I am not, and probably never will be, a reader of science fiction for the same reason that I could never be a Middle East analyst: I can't keep all the tribes and temples and weapons systems straight. But a screening of Ridley Scott's Blade Runner in 1982 inspired me to read the story on which it was based, Do Androids Dream of Electric Sheep? I spent the next few months scouring used-book stores for out-of-print Dick novels and collections of his short stories, most of which he wrote for fantasy, sci-fi and men's magazines in the '50s and '60s.
Born in 1928, Dick apparently spent most of his life hunched over a typewriter, writing books and stories and selling them by the word. He wrote more than 50 novels and hundreds of short stories, yet he somehow found time to become a serious drug user—speed, you may not be surprised to learn, was his stimulant of choice, though he indulged, with some later remorse, in hallucinogenics as well. He also found time to chase women compulsively; he was married five times.
Discovering Dick, who died the year Blade Runner was released, is not unlike discovering Duke Ellington; not only do you have enough material to keep you occupied for years, but much of it is brilliant, more of it is good and nearly all of it is fascinating. You see his influence everywhere. And, as with Ellington, much of the later work is concerned with the most intriguing subject in art: the search for the divine.
Including The Minority Report and Blade Runner, there have been six movies based specifically on Dick's work. Total Recall takes the idea of virtual reality, and not much else, from the short story “We Can Remember It for You Wholesale”; Confessions d'un Barjo, a 1992 French movie, was based on one of Dick's non-sci-fi novels, the self-lacerating Confessions of a Crap Artist; Screamers was a surprisingly faithful adaptation of the druggy short story “Second Variety”; Impostor was released earlier this year, and there are at least two more in preproduction, including Paycheck and A Scanner Darkly, which Jersey Films has been trying to get off the ground for years.

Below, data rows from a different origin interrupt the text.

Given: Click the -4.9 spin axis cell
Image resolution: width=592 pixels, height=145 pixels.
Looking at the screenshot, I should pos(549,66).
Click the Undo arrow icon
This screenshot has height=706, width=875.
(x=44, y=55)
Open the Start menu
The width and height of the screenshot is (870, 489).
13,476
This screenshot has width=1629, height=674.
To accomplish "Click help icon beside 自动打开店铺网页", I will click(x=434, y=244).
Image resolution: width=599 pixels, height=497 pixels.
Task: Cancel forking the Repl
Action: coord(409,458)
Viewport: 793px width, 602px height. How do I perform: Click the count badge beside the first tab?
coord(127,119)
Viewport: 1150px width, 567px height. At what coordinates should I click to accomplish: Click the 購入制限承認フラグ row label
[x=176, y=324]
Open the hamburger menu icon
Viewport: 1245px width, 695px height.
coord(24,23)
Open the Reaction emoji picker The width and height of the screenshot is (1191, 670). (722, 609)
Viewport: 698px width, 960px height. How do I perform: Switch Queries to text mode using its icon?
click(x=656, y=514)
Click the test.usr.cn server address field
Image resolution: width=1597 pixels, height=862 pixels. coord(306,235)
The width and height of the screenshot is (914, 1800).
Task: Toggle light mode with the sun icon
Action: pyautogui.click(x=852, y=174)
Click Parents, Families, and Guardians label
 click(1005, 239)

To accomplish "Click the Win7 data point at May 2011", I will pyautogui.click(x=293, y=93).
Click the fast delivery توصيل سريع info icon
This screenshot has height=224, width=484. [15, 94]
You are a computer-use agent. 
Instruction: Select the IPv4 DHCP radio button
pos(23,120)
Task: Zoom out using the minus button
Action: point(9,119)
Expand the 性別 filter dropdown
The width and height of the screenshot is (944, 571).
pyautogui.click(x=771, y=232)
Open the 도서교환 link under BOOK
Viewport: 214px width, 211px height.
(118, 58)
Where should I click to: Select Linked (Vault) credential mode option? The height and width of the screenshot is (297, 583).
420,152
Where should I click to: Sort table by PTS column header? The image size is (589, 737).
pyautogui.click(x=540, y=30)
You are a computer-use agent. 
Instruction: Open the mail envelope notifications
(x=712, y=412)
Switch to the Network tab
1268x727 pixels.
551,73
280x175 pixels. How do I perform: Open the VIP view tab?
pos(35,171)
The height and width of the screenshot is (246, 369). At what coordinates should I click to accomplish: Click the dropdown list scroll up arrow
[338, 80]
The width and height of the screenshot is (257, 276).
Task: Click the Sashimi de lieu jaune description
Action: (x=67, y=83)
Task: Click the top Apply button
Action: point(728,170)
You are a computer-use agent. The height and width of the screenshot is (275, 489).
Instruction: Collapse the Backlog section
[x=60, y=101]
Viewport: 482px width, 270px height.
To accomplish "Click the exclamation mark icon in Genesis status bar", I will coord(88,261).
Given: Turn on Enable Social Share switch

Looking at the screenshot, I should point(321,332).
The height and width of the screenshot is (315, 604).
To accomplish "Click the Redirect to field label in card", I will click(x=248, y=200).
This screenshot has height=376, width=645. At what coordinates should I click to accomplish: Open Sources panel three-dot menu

But not a year goes by that I don't see a movie that has been clearly driven by Dick's primary and often paranoid obsessions, which include the manipulation of the mind through mass media and the question of what makes a human human.
Writer and director Andrew Niccol is one obvious disciple. His original script for The Truman Show bears a striking resemblance to Time Out of Joint, a 1959 novel about an ordinary fellow who is discovered by the government to have the ability to predict where enemy bombs will hit. To keep him unaware but productive, they build a phony and perfect little town around him and publish a newspaper with a puzzle that he faithfully solves every day, saving the world. Niccol's Gattaca explores the Dick theme of genetic engineering, and Simone, to be released in August, creates a movie star in a computer.
Dick's influence is easily scanned in The Matrix, Vanilla Sky, Dark City and dozens of other films, including the collaboration between the late Stanley Kubrick and Steven Spielberg, last year's A.I.
Dick is hardly the only gifted sci-fi writer of his era to have been a certifiable visionary: Arthur Clarke, Harlan Ellison and even Kurt Vonnegut (whom Dick chastised for claiming not to be a sci-fi writer) were all prescient about the future in which we now exist (or, according to Dick, may not exist). And William Gibson, who vies with Dick for the title of father of cyberpunk, was even more specific in his descriptions of how the technological era would affect our lives; he even forecast Google and similar services that presurf cyberspace for us.
Dick, however, was as much philosopher as prognosticator, and his legacy is not just an endless pile of books and stories to plow through, but an enormous heap of ideas it will take us years to get our heads around.
If Spielberg has done him justice, The Minority Report will be not just a great chase film with thrilling effects, but a movie that forces us to think about man, God and law. And if it leads you down the rabbit hole Blade Runner led me down 20 years ago, remember, you still have a lifetime to explore it all.